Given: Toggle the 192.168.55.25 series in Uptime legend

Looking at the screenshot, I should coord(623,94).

---

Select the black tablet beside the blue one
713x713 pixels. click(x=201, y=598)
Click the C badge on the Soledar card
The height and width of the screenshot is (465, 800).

- [Aim of the task] Reproduce, word for word and in full, only the lines above that start at the line with "Select the black tablet beside the blue one" and run through the line with "The height and", both ends included.

- [Expected output]
Select the black tablet beside the blue one
713x713 pixels. click(x=201, y=598)
Click the C badge on the Soledar card
The height and width of the screenshot is (465, 800).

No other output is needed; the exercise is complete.